- _EXTRAIT DU TEXTE_
Article par Gilbert GRANDIS


Genegiselus, monétaire à Darantasia



1) Description d’un tremissis inédit pour l’atelier de Darantasia.




















Buste à droite portant un diadème perlé.


DARANTASIA FIT






La lecture de la  légende débute à 6 heures dans le sens horaire.




















Croix pattée sur 2 degrés.


+ GENEGISELUS MN






La lecture débute à 0 heure, dans le sens anti horaire, pour permettre cette lecture le texte est basé sur le grenetis extérieur de la monnaie


Poids = 1,18gramme

Diamètre = 13 mm

Or jaune.


Cette monnaie nommée Triens ou Tremissis correspond au tiers de Sou d’or.


2) La dynastie des Mérovingiens.


Les Mérovingiens sont une dynastie dont le nom provient du roi Mérovée, ancêtre de Clovis.

- _DONNÉES FOURNIES_

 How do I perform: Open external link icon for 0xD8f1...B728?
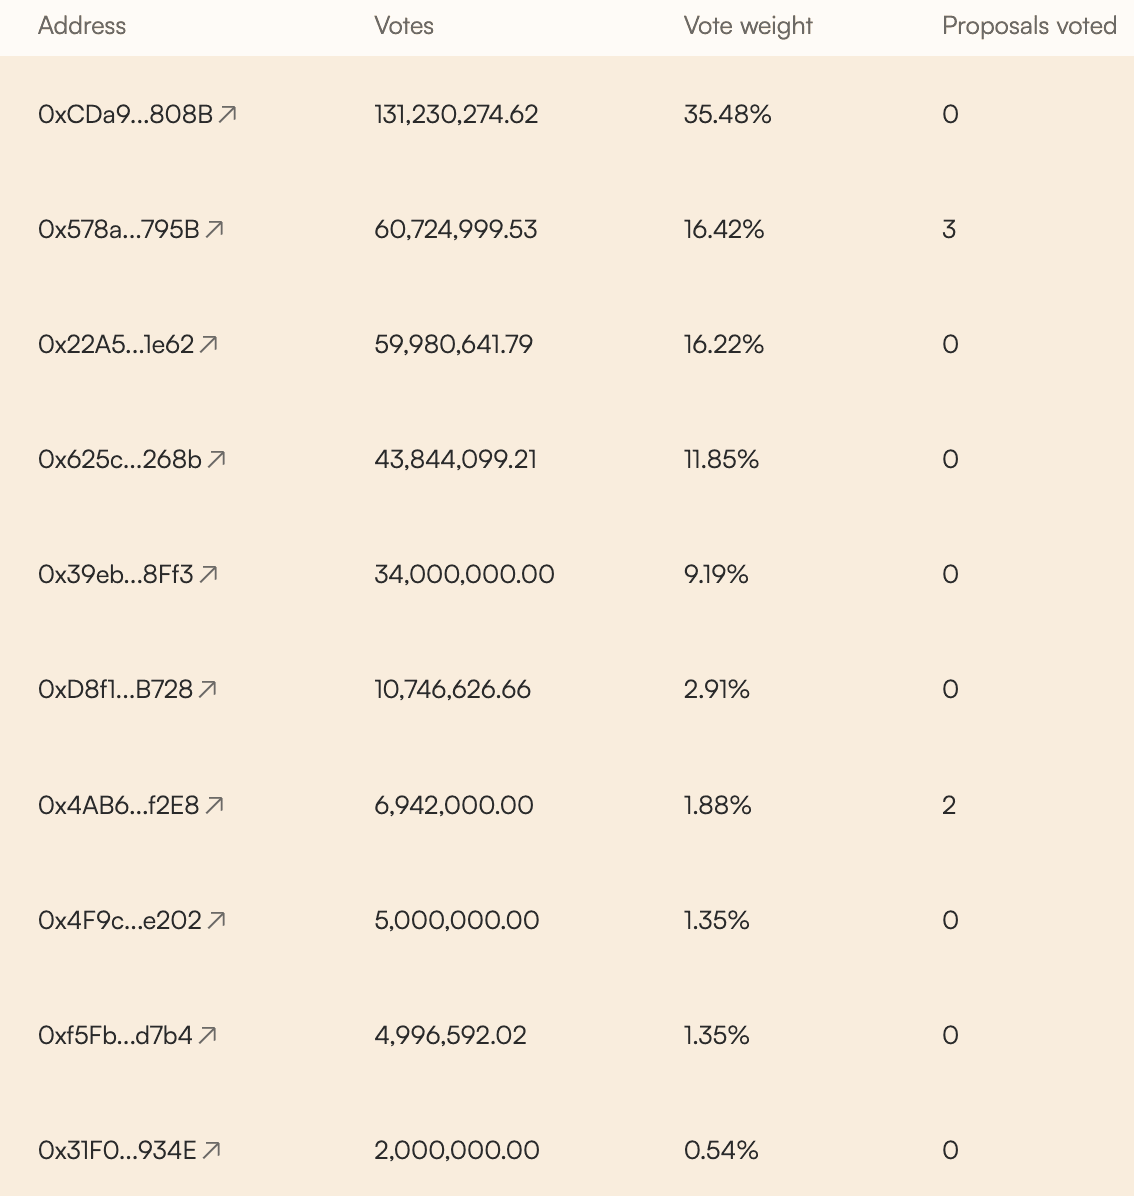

- _TRAVAIL DEMANDÉ_
1 > Dans l'extrait sur le tremissis de Darantasia, relevez toutes les mesures de la pièce et la matière indiquée.
2 > Répondez à ces questions sur l'extrait sur le tremissis de Darantasia.
(a) À quelle heure et dans quel sens commence la lecture de la légende « DARANTASIA FIT » ?
(b) À quelle part du sou d'or correspond cette pièce ?
(c) De quel roi vient le nom des Mérovingiens ?
3 > Reprenez l'extrait sur le tremissis de Darantasia après sa dernière phrase et poursuivez la partie sur la dynastie des Mérovingiens.

- _RÉSULTATS_
1 >
Poids : 1,18 gramme
Diamètre : 13 mm
Matière : or jaune

2 >
(a) À 6 heures, dans le sens horaire.
(b) Au tiers du sou d'or.
(c) Du roi Mérovée, ancêtre de Clovis.

3 >
Cette dynastie est issue des peuples francs installés dans le nord- est de l’empire romain, la Gaule belgique. Subissant dès le 5ème siècle la pression des peuples de l’est, les francs pénètrent progressivement dans l’empire romain d’occident dont le déclin est amorcé.

Elle règnera jusqu’au milieu du 8ème siècle sur un vaste territoire composé de la France et de le Belgique actuelle, ainsi que sur une partie de l’Allemagne et de la Suisse actuelle.

Dirigée par des rois dont les noms sont repris souvent de pères en fils, qui règnent sur des territoires morcelés puis réunifiés ; la chronologie et les arbres généalogiques de cette dynastie sont extrêmement complexes.


Exp : Ont régné : 4 x Clovis, 4 x Childebert et 4 x Clotaire.


Trois principales provinces constitueront le royaume franc :

- L’Austrasie*

- La Neustrie

- La Bourgogne (ancienne Burgondie).

































*C’est de l’Austrasie qu’émergera le puissant maire du palais, Charles Martel, puis son fils Pépin le Bref se fera élire roi et donnera naissance à une nouvelle dynastie, les carolingiens, en 751.


L’administration du palais royal est confiée à des officiers palatins dont le plus important est le maire du palais.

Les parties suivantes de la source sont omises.